<<<<
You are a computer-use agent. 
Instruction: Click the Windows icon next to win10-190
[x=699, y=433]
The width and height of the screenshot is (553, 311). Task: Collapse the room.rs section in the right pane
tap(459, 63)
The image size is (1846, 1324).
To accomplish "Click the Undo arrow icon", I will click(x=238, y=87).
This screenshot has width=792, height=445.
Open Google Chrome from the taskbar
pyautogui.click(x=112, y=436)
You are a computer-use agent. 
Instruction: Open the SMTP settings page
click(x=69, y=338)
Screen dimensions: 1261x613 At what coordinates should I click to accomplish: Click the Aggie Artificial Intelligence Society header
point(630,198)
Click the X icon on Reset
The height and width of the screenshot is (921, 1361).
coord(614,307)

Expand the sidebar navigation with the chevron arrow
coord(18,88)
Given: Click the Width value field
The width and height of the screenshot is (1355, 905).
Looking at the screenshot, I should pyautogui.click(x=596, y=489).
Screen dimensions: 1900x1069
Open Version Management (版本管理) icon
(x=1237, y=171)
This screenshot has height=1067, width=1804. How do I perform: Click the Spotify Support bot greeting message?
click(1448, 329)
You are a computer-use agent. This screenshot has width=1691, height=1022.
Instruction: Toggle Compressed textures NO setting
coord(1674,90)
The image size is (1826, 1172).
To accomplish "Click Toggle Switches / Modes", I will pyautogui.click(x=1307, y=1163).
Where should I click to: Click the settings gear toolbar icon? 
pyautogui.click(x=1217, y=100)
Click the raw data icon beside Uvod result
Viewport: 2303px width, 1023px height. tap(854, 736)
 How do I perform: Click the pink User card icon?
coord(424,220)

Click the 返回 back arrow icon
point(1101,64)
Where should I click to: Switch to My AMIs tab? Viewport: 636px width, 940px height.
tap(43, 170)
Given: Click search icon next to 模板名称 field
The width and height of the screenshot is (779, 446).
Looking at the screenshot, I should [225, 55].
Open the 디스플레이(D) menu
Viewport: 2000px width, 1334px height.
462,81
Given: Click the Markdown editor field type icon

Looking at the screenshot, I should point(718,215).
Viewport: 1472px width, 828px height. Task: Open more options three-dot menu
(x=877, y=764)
>>>>
Action item —
The task calls for all lines in the entries that hold "will".

Exercise response —
To accomplish "Click the Undo arrow icon", I will click(x=238, y=87).
To accomplish "Click Toggle Switches / Modes", I will pyautogui.click(x=1307, y=1163).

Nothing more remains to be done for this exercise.